Lack of sleep doesn't just make you tired. After a while it starts messing with your mind. You lose the ability to concentrate or even hold a train of thought, and before long you even start to hallucinate. Spells like lesser restoration may remove the fatigue but not help with the other effects.
My own house rules for lack of sleep go like this:
If you stay awake for one full night, you must make a Fort save (DC 15) or become fatigued. For each additional night, the save DC increases by +5. Magic can temporarily remove the fatigue, but it comes back eight hours later unless you have slept in the meantime. You do not get a second save when the fatigue returns.
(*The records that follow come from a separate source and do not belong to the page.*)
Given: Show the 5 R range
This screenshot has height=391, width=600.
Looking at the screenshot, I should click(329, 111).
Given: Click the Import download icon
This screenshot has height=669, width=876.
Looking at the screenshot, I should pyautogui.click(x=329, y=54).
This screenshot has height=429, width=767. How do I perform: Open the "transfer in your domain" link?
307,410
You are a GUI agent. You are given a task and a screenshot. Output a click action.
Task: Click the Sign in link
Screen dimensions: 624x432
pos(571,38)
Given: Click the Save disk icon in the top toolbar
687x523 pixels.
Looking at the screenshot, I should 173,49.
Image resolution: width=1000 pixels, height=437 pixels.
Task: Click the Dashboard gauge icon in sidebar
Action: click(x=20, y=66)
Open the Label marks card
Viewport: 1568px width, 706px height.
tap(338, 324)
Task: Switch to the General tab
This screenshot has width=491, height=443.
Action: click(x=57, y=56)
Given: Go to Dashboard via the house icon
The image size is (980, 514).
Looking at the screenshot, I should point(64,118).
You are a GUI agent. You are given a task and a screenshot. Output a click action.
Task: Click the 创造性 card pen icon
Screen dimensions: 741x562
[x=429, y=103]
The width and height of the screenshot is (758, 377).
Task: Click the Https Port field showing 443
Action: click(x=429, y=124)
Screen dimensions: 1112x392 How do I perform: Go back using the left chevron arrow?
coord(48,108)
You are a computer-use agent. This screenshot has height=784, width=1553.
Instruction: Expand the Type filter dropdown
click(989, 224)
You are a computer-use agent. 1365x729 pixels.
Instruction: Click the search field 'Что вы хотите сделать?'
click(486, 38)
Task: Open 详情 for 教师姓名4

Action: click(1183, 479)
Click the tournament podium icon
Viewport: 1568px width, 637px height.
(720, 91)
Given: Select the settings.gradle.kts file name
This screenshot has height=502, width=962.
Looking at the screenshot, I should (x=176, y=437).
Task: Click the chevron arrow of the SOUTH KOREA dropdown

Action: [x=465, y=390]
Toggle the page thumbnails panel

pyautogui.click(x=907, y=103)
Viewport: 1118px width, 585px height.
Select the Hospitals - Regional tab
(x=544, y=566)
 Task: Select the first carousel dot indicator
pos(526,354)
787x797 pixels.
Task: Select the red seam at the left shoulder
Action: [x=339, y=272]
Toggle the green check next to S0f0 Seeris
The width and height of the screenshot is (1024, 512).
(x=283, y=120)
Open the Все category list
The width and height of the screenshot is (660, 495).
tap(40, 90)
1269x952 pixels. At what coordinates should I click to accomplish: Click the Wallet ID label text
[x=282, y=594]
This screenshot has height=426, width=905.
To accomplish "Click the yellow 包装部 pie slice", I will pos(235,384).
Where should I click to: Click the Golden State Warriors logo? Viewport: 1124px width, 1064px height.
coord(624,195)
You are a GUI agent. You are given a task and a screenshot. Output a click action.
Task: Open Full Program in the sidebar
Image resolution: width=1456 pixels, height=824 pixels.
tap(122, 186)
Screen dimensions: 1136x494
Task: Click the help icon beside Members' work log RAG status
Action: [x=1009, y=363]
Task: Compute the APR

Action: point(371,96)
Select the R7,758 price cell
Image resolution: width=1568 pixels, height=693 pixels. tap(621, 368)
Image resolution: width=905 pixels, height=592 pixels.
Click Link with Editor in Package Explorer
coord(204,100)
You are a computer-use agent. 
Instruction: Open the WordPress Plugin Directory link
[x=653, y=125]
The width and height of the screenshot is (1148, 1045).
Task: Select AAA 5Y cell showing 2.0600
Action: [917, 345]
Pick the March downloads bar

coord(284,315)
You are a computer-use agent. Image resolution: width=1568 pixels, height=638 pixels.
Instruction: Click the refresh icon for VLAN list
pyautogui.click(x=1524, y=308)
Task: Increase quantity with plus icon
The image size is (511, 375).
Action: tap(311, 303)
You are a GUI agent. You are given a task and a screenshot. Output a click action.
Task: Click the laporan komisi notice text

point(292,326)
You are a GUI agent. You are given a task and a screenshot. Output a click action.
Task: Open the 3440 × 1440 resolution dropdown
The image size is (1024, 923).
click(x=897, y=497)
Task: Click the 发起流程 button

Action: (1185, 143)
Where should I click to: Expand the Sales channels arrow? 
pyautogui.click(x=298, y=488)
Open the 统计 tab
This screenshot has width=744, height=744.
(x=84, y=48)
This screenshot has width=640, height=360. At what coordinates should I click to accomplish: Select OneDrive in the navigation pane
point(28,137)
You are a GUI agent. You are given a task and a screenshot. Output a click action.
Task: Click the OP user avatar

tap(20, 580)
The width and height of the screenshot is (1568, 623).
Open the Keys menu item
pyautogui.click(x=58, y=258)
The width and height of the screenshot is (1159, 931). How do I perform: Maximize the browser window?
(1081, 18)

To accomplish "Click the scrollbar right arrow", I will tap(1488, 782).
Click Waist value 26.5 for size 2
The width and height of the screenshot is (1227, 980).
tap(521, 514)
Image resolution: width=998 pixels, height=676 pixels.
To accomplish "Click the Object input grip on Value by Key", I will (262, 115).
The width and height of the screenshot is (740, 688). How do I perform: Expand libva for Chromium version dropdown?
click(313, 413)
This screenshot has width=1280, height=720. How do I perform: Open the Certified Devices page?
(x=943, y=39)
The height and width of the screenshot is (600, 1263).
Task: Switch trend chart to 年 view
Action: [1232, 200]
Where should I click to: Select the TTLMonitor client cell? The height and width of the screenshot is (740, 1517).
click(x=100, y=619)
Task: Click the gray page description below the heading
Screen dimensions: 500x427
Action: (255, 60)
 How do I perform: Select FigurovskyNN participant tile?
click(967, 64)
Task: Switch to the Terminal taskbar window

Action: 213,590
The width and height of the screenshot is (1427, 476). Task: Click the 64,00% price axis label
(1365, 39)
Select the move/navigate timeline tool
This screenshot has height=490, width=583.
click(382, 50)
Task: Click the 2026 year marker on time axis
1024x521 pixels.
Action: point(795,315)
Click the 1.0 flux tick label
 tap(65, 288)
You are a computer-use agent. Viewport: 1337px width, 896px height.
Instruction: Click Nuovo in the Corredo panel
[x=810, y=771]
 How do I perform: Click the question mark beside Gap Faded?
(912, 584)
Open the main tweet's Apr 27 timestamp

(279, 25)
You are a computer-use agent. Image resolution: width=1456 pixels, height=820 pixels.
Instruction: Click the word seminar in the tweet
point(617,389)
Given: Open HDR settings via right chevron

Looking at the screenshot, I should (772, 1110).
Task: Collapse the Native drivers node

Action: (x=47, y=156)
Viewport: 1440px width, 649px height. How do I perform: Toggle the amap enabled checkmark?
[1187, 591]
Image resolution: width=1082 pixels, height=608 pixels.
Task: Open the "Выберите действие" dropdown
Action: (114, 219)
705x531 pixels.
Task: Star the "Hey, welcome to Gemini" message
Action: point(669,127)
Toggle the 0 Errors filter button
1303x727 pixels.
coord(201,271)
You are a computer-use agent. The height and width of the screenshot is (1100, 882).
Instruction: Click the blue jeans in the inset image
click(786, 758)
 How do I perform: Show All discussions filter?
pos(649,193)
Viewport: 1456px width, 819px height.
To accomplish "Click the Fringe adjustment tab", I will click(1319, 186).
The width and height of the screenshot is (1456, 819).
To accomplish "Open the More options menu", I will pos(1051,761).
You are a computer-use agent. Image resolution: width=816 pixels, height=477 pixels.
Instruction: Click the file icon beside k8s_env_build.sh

After failing two nightly saves, you become exhausted. Again, magic can help, but only temporarily. Four hours after being cured you become fatigued; four more hours after that, you become exhausted again.
If you fail a third nightly save, the mental effects start. You take a -4 circumstance penalty on Will saves, and on any skill checks that require concentration or patience. Each round you are in combat, you must make a Will save (DC 10 + 1 per sleepless night) or act as if confused. In addition, you must make a Fort save (DC 15) once per hour, or fall asleep despite your intention to stay awake. Being immune to fatigue, as from the Horizon Walker ability, does not prevent you from suffering these effects. Magic also does not help here unless specifically designed to remove or lessen your sleep requirement.
If you get 4 hours of sleep in a 24-hour period, you must still make the nightly save, but its DC does not increase that day. If you get 8 hours of sleep, you move to the next less-serious step of the scale, and you need not save that night. (However, the save DC does not reset.)
Once you have had sufficient sleep for the same number of nights that you went sleepless, or have spent one entire day resting, the DC counter resets and you're fully back to normal.